デジタル庁は2026年7月10日、日本におけるデジタルインボイスの標準仕様「JP PINT」の最新状況を公開した。国際規格Peppolを基盤とするこの仕様は、政府調達や地方自治体のクラウド利用料請求といった領域でも実装事例が積み上がっており、単なる電子帳簿保存対応から、官民の業務プロセスそのものを変える基盤へと移行しつつある。

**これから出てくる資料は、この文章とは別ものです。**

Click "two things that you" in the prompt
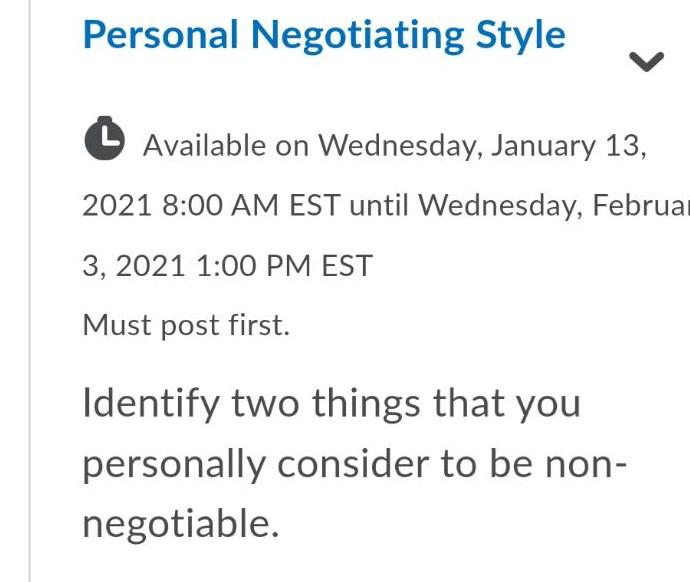The width and height of the screenshot is (690, 582). tap(406, 403)
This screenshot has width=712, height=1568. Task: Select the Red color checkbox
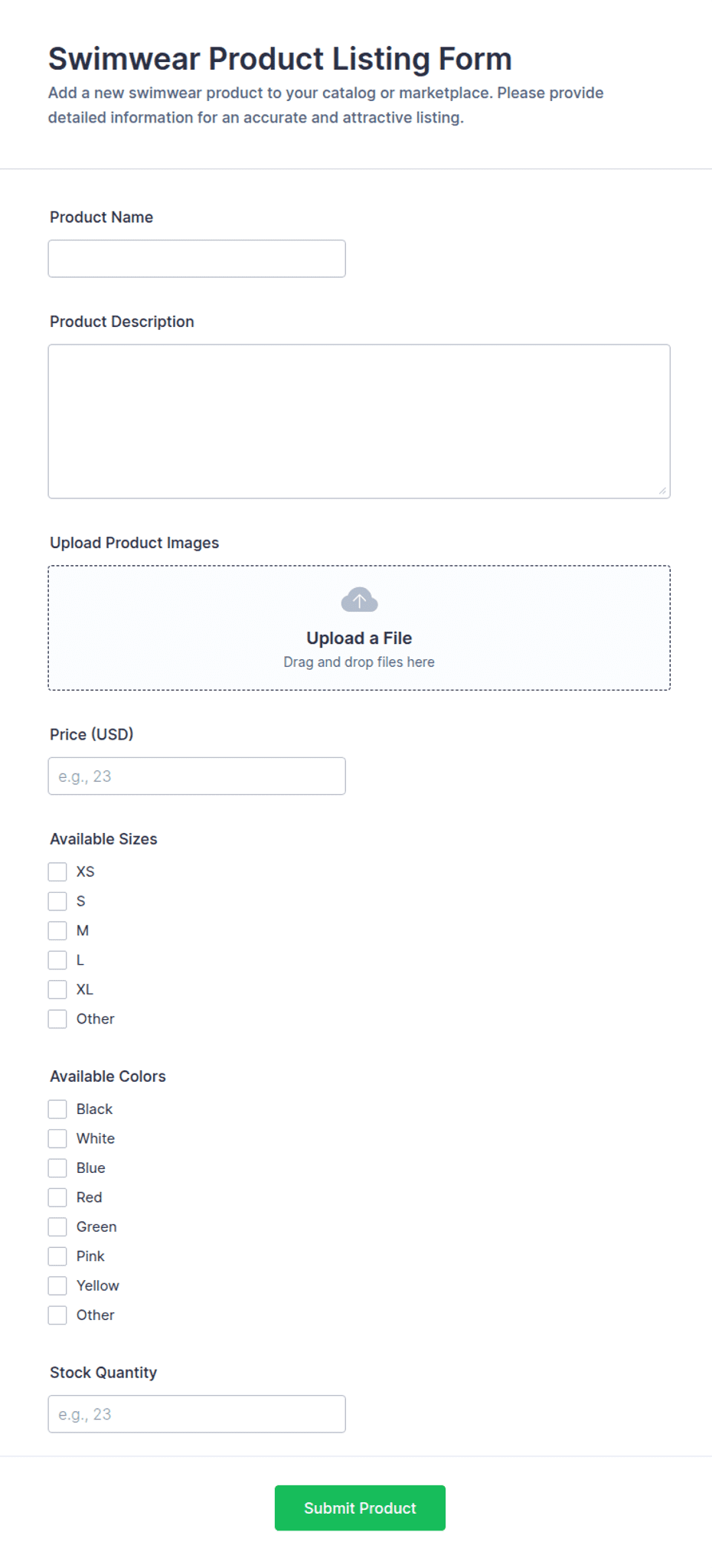pyautogui.click(x=57, y=1197)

2026年6月公表のVer.1.1.3で何が整備されたか

今回の更新で中心となるのは、2026年6月8日に公表されたJP PINT Specificationsである。Peppol BIS Standard Invoice JP PINT、セルフビリングインボイス、免税事業者向けインボイスの3種類がいずれもVer.1.1.3に改訂された。インボイス制度の非課税事業者を取り巻く取引実務に対応する仕様が正式に組み込まれた点は、対象範囲の拡大として実務上の意味が大きい。政府調達編では出入国在留管理庁、財務省、国税庁の取組が、企業間取引編では令和7年度および8年度の事例が、さらにガバクラ利用料請求編では住田町の事例が報告されており、抽象的な標準化から具体的な運用段階へと議論が進んでいることが確認できる。

認証プロバイダと自治体の実務に与える構造変化

デジタル庁はOpenPeppolのメンバーとして、国内事業者に対するPeppol Certified Service Providerの認定手続きを管理している。2026年4月24日時点の事業者一覧に加え、7月3日には第4回サービスプロバイダーミーティングの議事概要が公開された。プロバイダにとっては、認定取得後のユーザーズミーティングやGEPS接続実績の開示が進むことで、自社サービスが満たすべき相互運用性の具体的な水準がより明確になる。地方自治体の現場では、ガバメントクラウド利用料請求への適用が始まっており、住田町の事例が示すように、人口規模を問わずデジタルインボイス導入が調達実務の効率化に直結しつつある。

グローバル相互運用と今後の注目点

デジタル庁はJapan Peppol Authorityとして国際会議や当局間会合にも継続的に関与しており、2026年7月10日の更新ではグローバルの取組に関する情報が追加されている。PINTおよびWildcard Schemeの実装計画は2024年9月の時点で示されており、日本独自の要件と国際標準の相互運用性をどう両立させるかという点が、今後の国内事業者の海外取引拡大において重要な要素となる。一方で、免税事業者向け仕様が実装された後の小規模事業者の参加率や、認定プロバイダ間の競争環境が受発注システム市場に与える影響については、現時点では明らかにされていない部分も多い。